(Stored data)
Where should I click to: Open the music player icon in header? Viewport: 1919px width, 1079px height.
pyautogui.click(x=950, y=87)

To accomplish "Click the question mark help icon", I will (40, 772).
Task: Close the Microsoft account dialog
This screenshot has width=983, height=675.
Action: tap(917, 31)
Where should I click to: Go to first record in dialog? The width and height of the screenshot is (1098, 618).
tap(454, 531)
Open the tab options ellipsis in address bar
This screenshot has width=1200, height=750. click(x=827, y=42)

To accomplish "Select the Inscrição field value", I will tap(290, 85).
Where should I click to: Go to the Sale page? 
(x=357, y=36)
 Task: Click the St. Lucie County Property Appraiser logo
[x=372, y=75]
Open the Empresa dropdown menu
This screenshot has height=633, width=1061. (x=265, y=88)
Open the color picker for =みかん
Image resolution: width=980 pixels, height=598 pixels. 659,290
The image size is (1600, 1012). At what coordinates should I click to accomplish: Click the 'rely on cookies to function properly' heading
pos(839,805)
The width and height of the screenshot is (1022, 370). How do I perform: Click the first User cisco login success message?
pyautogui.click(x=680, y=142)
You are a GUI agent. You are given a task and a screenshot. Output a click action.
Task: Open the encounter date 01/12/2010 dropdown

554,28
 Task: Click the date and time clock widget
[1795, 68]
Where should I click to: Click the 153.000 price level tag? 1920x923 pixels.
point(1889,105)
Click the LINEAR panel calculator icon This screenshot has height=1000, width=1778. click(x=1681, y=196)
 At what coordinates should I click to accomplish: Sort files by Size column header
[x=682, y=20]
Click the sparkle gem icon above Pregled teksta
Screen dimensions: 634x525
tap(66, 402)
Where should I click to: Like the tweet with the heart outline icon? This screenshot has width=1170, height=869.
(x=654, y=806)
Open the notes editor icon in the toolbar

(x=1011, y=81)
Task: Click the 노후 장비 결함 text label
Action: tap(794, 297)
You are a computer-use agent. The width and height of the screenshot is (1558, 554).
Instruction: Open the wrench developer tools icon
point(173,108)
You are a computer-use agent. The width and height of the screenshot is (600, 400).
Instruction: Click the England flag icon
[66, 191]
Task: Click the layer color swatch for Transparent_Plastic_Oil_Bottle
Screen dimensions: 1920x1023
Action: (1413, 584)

Directions ->
Could you return all the data above exactly as it appears?

Task result ->
Where should I click to: Open the music player icon in header? Viewport: 1919px width, 1079px height.
pyautogui.click(x=950, y=87)

To accomplish "Click the question mark help icon", I will (40, 772).
Task: Close the Microsoft account dialog
This screenshot has width=983, height=675.
Action: tap(917, 31)
Where should I click to: Go to first record in dialog? The width and height of the screenshot is (1098, 618).
tap(454, 531)
Open the tab options ellipsis in address bar
This screenshot has width=1200, height=750. click(x=827, y=42)

To accomplish "Select the Inscrição field value", I will tap(290, 85).
Where should I click to: Go to the Sale page? 
(x=357, y=36)
 Task: Click the St. Lucie County Property Appraiser logo
[x=372, y=75]
Open the Empresa dropdown menu
This screenshot has height=633, width=1061. (x=265, y=88)
Open the color picker for =みかん
Image resolution: width=980 pixels, height=598 pixels. 659,290
The image size is (1600, 1012). At what coordinates should I click to accomplish: Click the 'rely on cookies to function properly' heading
pos(839,805)
The width and height of the screenshot is (1022, 370). How do I perform: Click the first User cisco login success message?
pyautogui.click(x=680, y=142)
You are a GUI agent. You are given a task and a screenshot. Output a click action.
Task: Open the encounter date 01/12/2010 dropdown

554,28
 Task: Click the date and time clock widget
[1795, 68]
Where should I click to: Click the 153.000 price level tag? 1920x923 pixels.
point(1889,105)
Click the LINEAR panel calculator icon This screenshot has height=1000, width=1778. click(x=1681, y=196)
 At what coordinates should I click to accomplish: Sort files by Size column header
[x=682, y=20]
Click the sparkle gem icon above Pregled teksta
Screen dimensions: 634x525
tap(66, 402)
Where should I click to: Like the tweet with the heart outline icon? This screenshot has width=1170, height=869.
(x=654, y=806)
Open the notes editor icon in the toolbar

(x=1011, y=81)
Task: Click the 노후 장비 결함 text label
Action: tap(794, 297)
You are a computer-use agent. The width and height of the screenshot is (1558, 554).
Instruction: Open the wrench developer tools icon
point(173,108)
You are a computer-use agent. The width and height of the screenshot is (600, 400).
Instruction: Click the England flag icon
[66, 191]
Task: Click the layer color swatch for Transparent_Plastic_Oil_Bottle
Screen dimensions: 1920x1023
Action: (1413, 584)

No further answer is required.